The problem =>
Everything in the listing should be transcribed exactly, apart from the pictures.

Records provided =>
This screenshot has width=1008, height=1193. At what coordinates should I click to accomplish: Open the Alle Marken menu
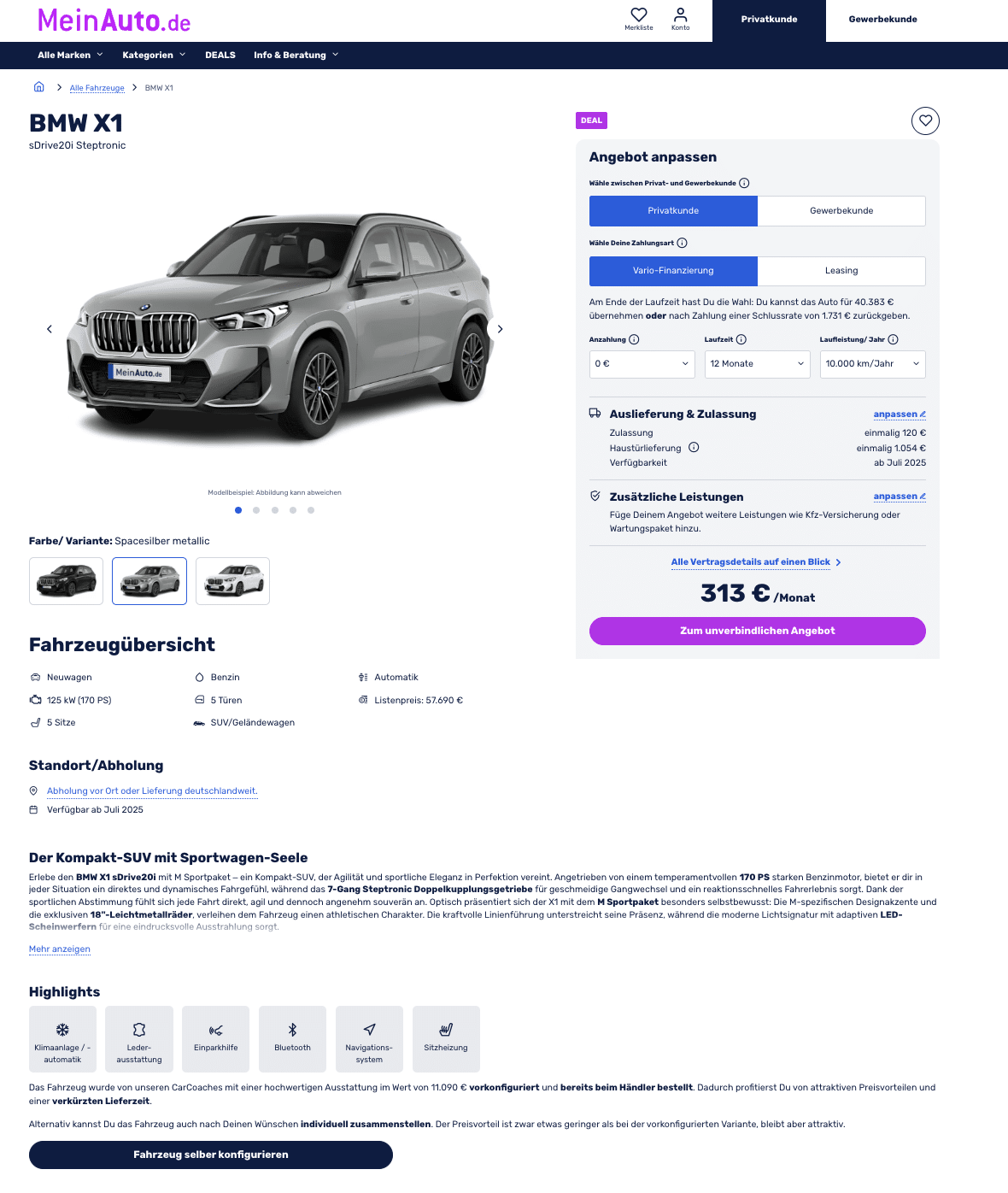pos(70,55)
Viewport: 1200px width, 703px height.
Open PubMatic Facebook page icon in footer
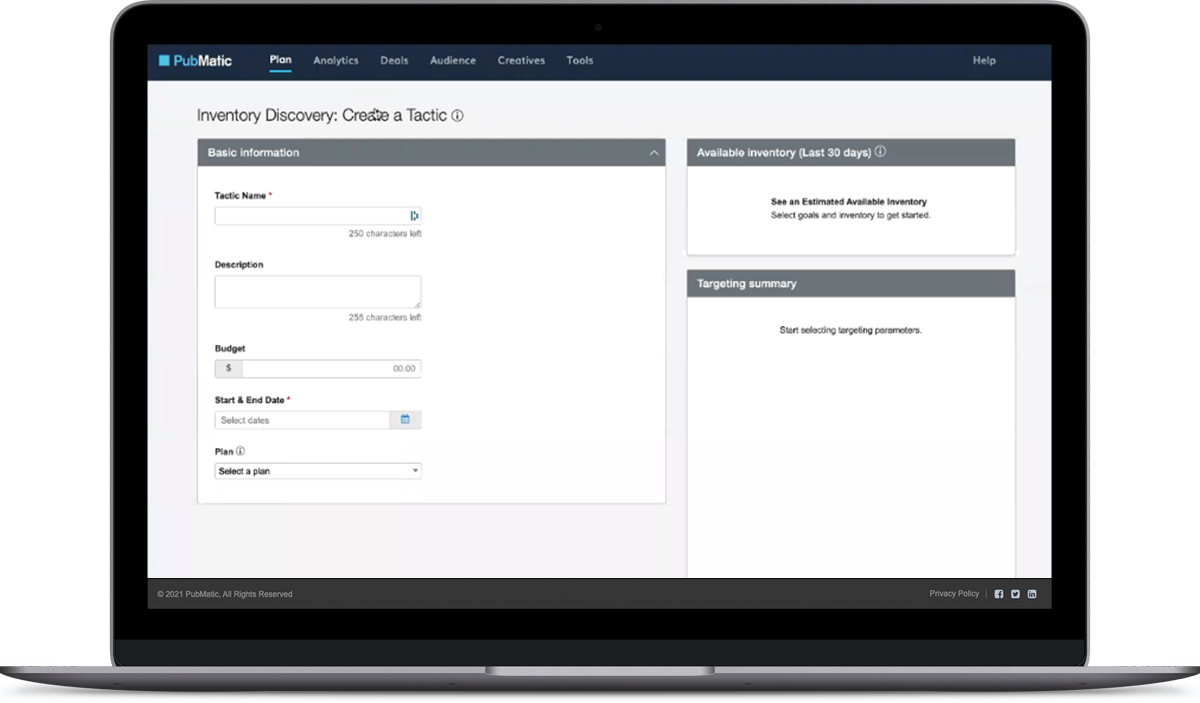coord(998,594)
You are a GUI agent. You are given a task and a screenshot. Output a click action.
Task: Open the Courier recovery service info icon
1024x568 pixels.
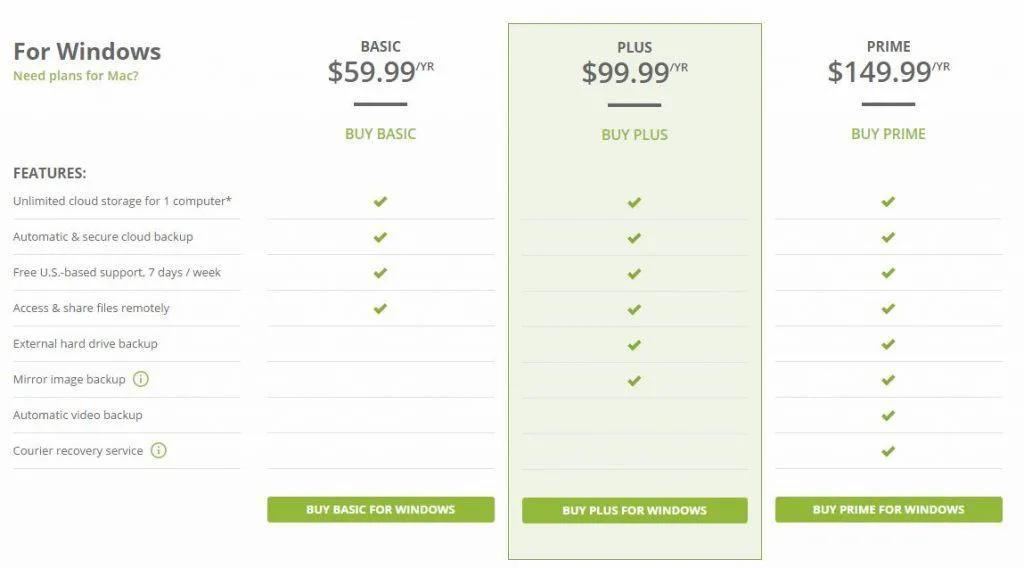(159, 450)
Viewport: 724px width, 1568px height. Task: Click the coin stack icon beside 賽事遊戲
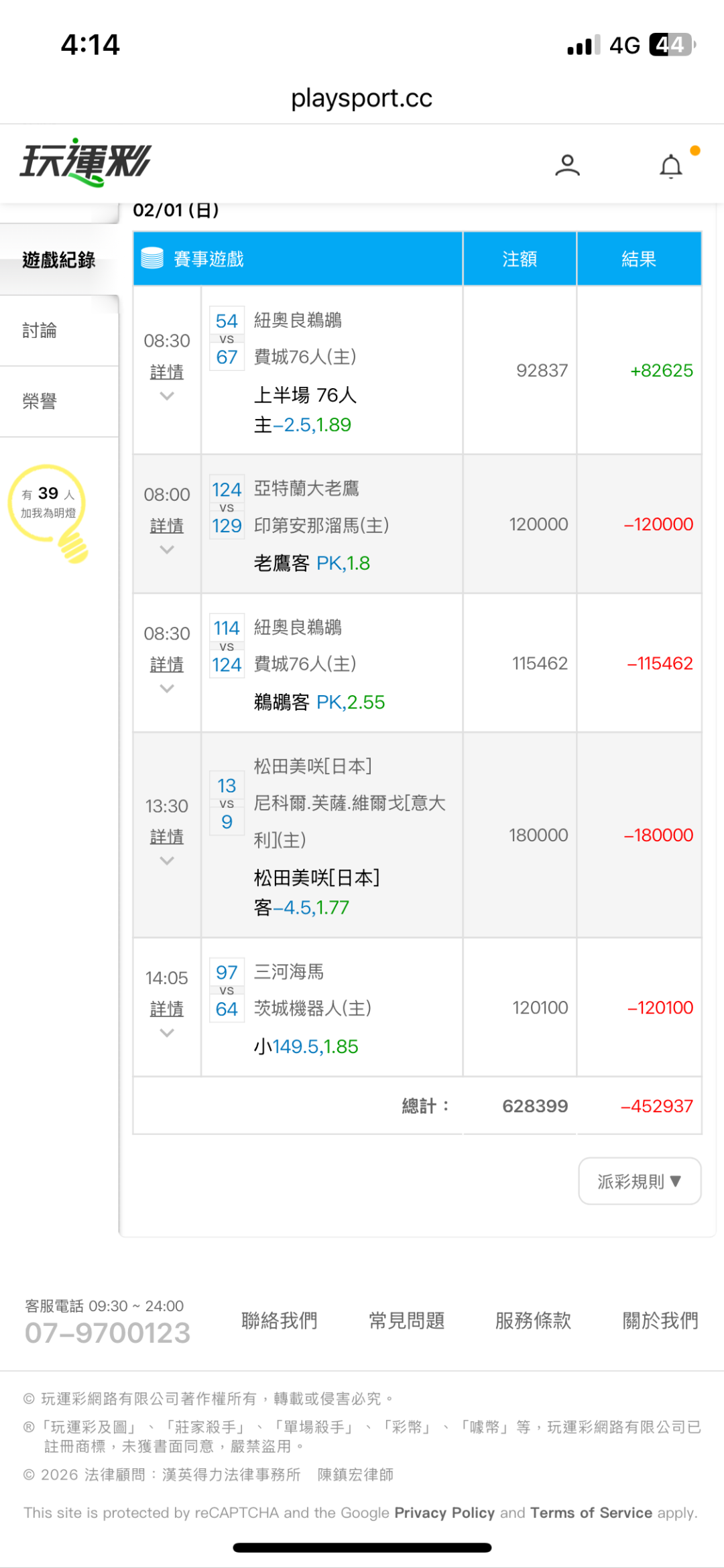coord(152,258)
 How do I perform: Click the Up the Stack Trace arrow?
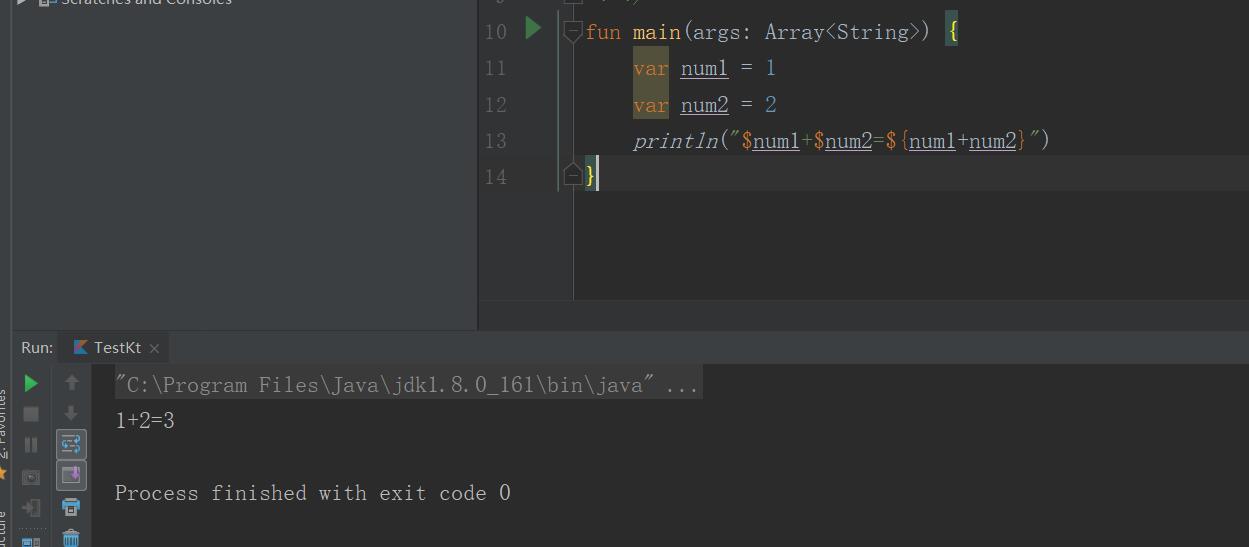tap(71, 382)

Response =>
This screenshot has width=1008, height=1193. At what coordinates should I click to accomplish: Open the Alle Marken menu
pos(70,55)
Viewport: 1200px width, 703px height.
Open PubMatic Facebook page icon in footer
coord(998,594)
You are a GUI agent. You are given a task and a screenshot. Output a click action.
Task: Open the Courier recovery service info icon
1024x568 pixels.
(159, 450)
Viewport: 724px width, 1568px height. Task: Click the coin stack icon beside 賽事遊戲
coord(152,258)
 How do I perform: Click the Up the Stack Trace arrow?
tap(71, 382)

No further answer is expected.